## Try it
Retype only what runs from the line with "Where should I" through the end of the entries, exactly and in full, but omit any picture you find.

## Entries shown
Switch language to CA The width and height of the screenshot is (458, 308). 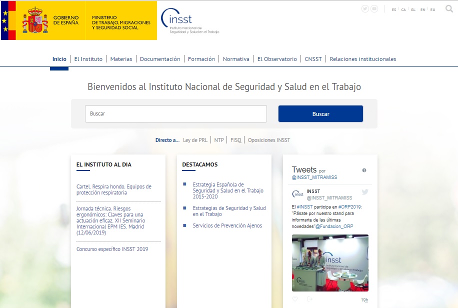pos(404,10)
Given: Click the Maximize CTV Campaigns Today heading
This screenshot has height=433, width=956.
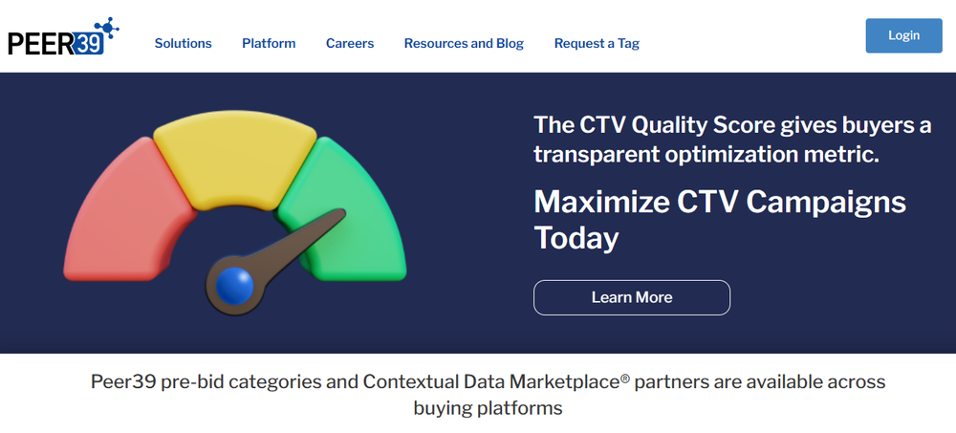Looking at the screenshot, I should point(720,220).
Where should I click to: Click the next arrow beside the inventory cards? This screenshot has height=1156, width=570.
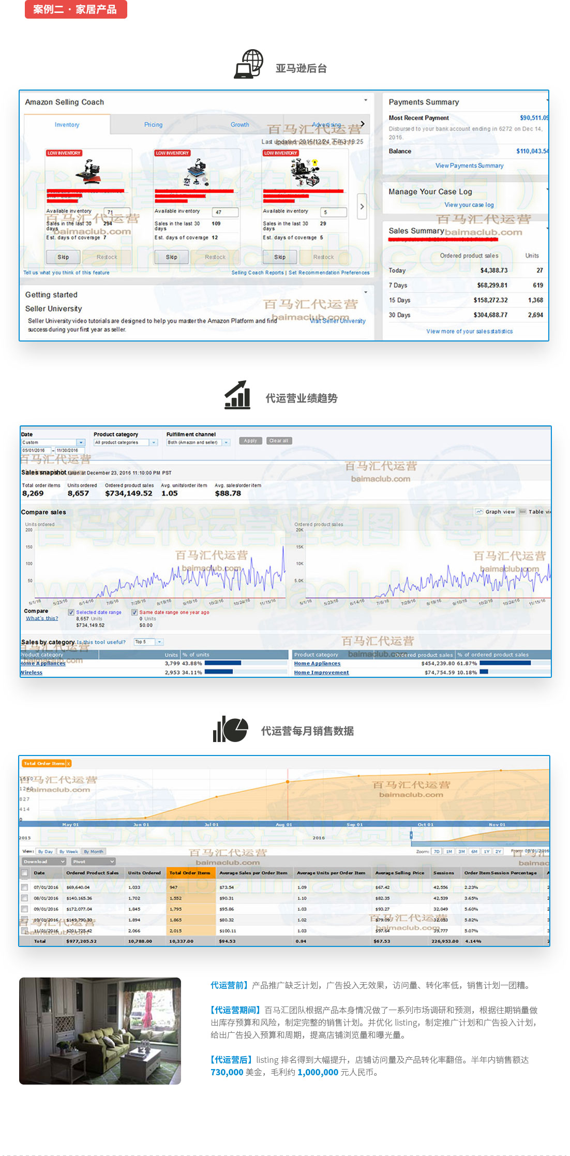[x=362, y=206]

## Worked solution
Where should I click to: Click the next arrow beside the inventory cards? This screenshot has height=1156, width=570.
[x=362, y=206]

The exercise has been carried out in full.